● Activity
Pull every "Policy" line out of the data below.

Records contained in a dataset
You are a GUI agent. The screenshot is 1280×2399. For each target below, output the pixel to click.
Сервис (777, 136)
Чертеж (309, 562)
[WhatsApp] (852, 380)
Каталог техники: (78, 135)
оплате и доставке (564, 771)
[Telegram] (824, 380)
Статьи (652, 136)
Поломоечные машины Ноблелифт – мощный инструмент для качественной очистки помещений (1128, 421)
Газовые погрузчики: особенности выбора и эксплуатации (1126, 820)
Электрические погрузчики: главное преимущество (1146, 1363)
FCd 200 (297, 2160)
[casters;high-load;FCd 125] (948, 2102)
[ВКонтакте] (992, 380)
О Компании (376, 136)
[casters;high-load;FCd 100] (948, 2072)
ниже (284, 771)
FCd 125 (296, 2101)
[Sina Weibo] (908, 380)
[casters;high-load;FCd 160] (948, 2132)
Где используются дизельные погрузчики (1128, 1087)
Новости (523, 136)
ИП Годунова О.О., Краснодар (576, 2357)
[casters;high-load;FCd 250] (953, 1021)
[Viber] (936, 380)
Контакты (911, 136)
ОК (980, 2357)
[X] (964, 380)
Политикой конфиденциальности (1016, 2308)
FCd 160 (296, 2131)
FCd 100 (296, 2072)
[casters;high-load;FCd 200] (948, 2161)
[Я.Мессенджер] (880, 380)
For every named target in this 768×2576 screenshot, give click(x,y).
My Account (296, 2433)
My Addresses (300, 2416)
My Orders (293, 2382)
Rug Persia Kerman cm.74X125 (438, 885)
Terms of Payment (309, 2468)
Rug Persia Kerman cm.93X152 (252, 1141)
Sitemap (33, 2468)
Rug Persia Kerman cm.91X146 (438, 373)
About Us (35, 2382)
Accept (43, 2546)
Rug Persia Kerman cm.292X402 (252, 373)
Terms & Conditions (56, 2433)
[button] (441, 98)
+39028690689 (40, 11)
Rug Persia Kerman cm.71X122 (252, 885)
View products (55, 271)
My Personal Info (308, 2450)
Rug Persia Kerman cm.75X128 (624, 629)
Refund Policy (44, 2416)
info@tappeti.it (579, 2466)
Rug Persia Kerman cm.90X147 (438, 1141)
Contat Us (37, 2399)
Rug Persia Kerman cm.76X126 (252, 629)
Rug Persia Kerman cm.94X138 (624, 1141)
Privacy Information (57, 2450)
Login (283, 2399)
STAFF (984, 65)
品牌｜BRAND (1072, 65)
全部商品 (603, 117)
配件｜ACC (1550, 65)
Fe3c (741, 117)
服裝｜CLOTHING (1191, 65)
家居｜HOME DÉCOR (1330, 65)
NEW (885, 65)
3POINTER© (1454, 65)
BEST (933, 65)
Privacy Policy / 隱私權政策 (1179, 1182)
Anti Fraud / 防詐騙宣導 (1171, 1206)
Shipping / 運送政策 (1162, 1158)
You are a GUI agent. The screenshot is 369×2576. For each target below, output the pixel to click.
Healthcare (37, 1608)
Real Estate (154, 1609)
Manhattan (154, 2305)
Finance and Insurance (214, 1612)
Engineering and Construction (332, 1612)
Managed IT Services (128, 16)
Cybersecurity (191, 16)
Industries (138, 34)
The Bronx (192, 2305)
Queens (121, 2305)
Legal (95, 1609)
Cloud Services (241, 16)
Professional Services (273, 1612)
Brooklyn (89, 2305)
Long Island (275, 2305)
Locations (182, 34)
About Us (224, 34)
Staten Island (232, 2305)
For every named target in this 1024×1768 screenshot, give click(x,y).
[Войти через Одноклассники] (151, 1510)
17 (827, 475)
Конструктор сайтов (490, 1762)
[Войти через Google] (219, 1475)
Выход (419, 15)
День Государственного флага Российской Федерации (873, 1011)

● Solution for this exercise
Refund Policy (44, 2416)
Privacy Policy / 隱私權政策 (1179, 1182)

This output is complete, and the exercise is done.